It's meant to encourage new ideas to help prepare for natural disasters, or mitigate the severity of their effects.

Foreign Minister Julie Bishop announced the Australian funding for the program at a meeting in Auckland to prepare for the World Humanitarian Summit in Istanbul in May next year. 

"We're putting $2 million on the table, and we're inviting people to come up with the very best ideas that we can then assess, we can trial, and if we believe they'll work, we can scale them up and feed that experience into the World Humanitarian Summit. So our humanitarian innovation challenge is an opportunity for us to actually trial some of the best ideas that people who have lived through natural disasters can come up with. We know that risk management and preparedness is absolutely essential for it saves lives and it protects economies. But there must be new and different and innovative ways of thinking about some of the challenges that we faced over so many years."

While in Auckland, Ms Bishop has also held talks with the administrator of the United Nations Development Program, Helen Clark. 

Ms Clark says it's a tough time for countries having to deal with natural disasters.

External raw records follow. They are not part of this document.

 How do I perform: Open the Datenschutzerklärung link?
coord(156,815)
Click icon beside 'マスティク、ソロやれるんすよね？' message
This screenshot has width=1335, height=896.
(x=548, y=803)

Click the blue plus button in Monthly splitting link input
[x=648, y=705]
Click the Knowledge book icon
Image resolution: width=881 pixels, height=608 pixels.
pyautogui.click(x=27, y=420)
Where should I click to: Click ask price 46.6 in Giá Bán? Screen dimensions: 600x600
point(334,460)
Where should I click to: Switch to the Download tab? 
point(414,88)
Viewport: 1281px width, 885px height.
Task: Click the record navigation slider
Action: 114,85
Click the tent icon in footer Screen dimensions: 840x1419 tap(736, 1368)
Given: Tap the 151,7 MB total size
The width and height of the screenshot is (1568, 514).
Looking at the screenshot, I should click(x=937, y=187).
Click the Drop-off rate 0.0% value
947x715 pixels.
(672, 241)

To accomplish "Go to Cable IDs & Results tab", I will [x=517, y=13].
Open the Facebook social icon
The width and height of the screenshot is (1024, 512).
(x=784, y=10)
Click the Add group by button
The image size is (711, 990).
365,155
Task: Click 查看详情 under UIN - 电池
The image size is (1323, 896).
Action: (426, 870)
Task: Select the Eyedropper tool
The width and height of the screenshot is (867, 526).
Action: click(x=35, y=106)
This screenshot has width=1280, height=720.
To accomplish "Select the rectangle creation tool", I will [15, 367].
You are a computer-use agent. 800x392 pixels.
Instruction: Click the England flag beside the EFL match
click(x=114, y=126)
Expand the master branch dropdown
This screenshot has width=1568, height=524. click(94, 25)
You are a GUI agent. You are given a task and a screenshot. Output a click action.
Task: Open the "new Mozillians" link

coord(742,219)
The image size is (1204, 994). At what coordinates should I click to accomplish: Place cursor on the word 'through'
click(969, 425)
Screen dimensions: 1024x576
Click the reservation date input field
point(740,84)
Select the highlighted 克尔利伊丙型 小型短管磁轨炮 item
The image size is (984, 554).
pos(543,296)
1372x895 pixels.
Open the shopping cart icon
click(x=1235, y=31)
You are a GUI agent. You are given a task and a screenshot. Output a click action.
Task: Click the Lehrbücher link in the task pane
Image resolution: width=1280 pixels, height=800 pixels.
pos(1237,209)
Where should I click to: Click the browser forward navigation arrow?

"The world is facing an unprecedented humanitarian relief burden at this time - not only from the mega disasters, but also from protracted conflicts and from a disaster like the outbreak of Ebola which got away and which has caused great loss of life and great disruption to communities in west Africa. Here is the Pacific the focus is very much on the issues caused by extreme weather - the cyclones, the flooding, the earthquakes, the tsunamis."

Helen Clark says in Auckland, she's been emphasising the need for countries in the Pacific to do more to prepare for natural disasters.

But she admits that this does require a commitment of aid funds from donor countries.

"More investment up front in reducing disaster risk will not only save lives but it will save communities the incredible development setbacks they see in being in the eye of a storm they have not been able to effectively plan around."

It's just over three months since Cyclone Pam hit Vanuatu, killing 11 people and destroying thousands of homes and buildings.

Australia has played a key role in the reconstruction effort and has sent the Governor General, Sir Peter Cosgrove, for a brief visit to have a look at what's been achieved.

SBS reporter Luke Waters, who's also in Vanuatu, says the Governor General will be having a busy day on Thursday.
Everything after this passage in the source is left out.